■ TASK PROMPT ■
Tally the lines in the entries below where the string "using" occurs. Reply with the total alone.
▼
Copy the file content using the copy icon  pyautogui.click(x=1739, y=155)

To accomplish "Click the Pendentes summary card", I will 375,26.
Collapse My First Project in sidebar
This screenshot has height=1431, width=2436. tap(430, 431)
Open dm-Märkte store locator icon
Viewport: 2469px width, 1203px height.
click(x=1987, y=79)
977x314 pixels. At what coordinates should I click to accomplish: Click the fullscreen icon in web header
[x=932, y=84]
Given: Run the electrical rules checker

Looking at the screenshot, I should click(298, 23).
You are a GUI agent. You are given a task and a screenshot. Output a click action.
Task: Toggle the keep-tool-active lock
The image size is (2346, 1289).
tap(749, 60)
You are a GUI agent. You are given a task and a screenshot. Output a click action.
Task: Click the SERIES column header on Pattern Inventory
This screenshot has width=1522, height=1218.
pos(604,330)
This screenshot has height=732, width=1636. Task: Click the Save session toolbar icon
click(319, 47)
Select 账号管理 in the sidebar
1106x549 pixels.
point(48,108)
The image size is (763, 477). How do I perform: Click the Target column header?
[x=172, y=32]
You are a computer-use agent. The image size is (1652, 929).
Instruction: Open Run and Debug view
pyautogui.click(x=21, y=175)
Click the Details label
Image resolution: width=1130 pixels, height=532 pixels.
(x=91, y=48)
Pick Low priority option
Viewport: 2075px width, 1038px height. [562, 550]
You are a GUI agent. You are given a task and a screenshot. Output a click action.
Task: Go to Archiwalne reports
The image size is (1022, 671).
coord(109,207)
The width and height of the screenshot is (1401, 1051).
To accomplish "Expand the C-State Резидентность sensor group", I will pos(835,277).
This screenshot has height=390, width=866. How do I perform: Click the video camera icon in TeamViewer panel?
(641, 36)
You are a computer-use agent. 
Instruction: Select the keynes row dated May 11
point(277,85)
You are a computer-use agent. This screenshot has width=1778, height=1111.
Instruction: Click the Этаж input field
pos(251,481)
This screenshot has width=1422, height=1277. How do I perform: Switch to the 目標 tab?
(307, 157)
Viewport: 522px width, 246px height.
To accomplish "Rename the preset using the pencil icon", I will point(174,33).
▲
■ RESULT FOR THIS TASK ■
2